Stored data

┄┄┄┄┄┄┄┄┄┄┄┄┄┄┄┄┄┄┄┄

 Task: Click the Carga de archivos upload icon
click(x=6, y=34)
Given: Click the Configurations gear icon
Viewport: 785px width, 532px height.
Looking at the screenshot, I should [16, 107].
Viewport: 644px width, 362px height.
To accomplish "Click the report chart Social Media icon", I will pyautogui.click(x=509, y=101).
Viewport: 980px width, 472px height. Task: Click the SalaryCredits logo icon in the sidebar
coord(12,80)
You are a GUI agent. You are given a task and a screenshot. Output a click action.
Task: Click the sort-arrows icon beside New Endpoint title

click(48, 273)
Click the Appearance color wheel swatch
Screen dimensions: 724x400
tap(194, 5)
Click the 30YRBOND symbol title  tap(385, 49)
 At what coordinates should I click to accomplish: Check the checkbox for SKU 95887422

┄┄┄┄┄┄┄┄┄┄┄┄┄┄┄┄┄┄┄┄

Requirement
Please find every line in the records that contains the word "accomplish", and copy it out.

Reply
To accomplish "Click the report chart Social Media icon", I will pyautogui.click(x=509, y=101).
 At what coordinates should I click to accomplish: Check the checkbox for SKU 95887422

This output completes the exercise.